They just so happen to be the same half-a-dozen clubs that finished above Wolves in the 2018-19 campaign.

As a result, the club have cheekily altered their social media bio to read "Wolverhampton Wanderers, Premier League champions 2018-19."

This comes after Real Betis had apparently pulled a similarly light-hearted stunt, with an alternate version of the Spanish top-flight table appearing on their club website with La Liga's "big three" taken out.

The removal of Barcelona, Real Madrid and Atletico Madrid from the equation saw Betis climb up into third place, though it did have the undesired effect of bumping local Andalusian rivals Sevilla into the top spot.

However, the amended league table was then removed from the Betis site with the club and their official data providers blaming an "error" for its appearance.

Wolves' Premier League rivals Everton delivered a far more worthy response to the Super League splitters, with an emotive statement that compels all who read it to reply with a clapping hands emoji and "#class."

After the 12 elite clubs involved made their intentions clear, David Beckham was among the first high-profile dissenters as the former Manchester United and Real Madrid star offered his thoughts on the matter with a concise message on Instagram. Beckham, now a club owner with Major League Soccer's Inter Miami, spoke out passionately against the idea of a Super League, writing that the game he has loved since he was a young child is in danger of being taken away from fans.

Beckham's former Old Trafford teammate, Eric Cantona, delivered a characteristically passionate video message via his Instagram entitled "Power to the Fans."

Another former United great, Gary Neville, used his platform as a TV analyst to call for the game to unite against the Super League cabal.

Neville's broadcast colleague and ex-Liverpool stalwart, Jamie Carragher, also publicly criticised his former club for their "embarrassing" decision to sign up to the Super League.

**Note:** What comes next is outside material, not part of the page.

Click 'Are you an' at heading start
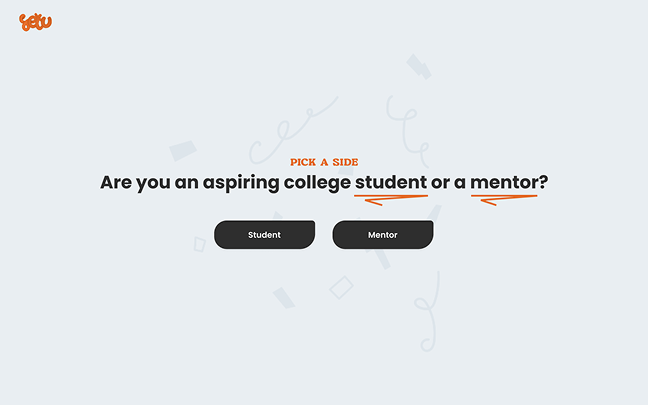The height and width of the screenshot is (405, 648). click(x=148, y=183)
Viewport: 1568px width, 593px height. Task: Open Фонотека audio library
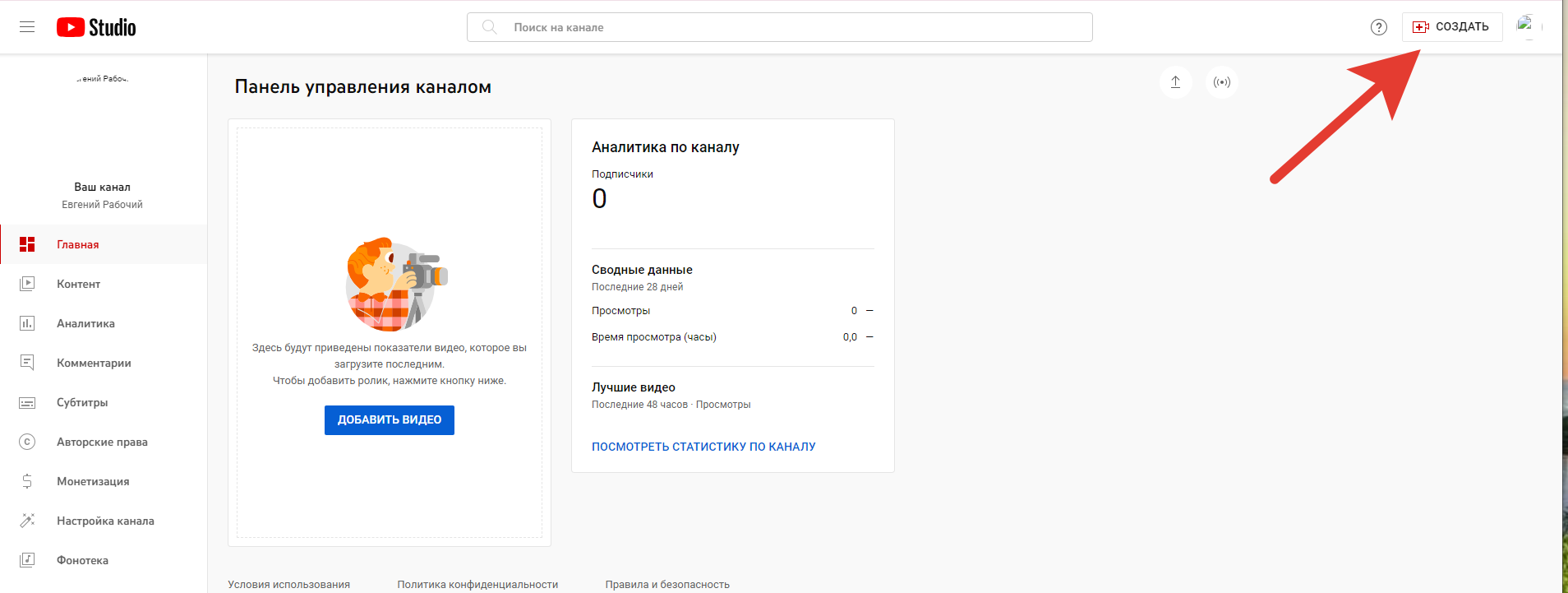(x=82, y=560)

Former Arsenal striker Ian Wright jumped on the club's official announcement that they are joining the Super League and branded them "absolutely shameful" for doing so.

Ballon d'Or winner Luis Figo was equally dismissive, branding Super League plans as "tragic" as well as "callous and greedy".

The former Barca, Real Madrid and Inter Milan star issued a two-part statement via Twitter in which he also criticised "self-interested owners, who stopped caring about their fans long ago."

German Bundesliga giants Bayern Munich and Borussia Dortmund, plus French Ligue 1 champions Paris Saint-Germain, are among the big European clubs to have so far not joined the rebellion.

Bayern defender Benjamin Pavard expressed his love for the current structure of elite football, and in particular the pride he feels at representing his team in the Champions League, saying: "It's more than just a patch on the arm."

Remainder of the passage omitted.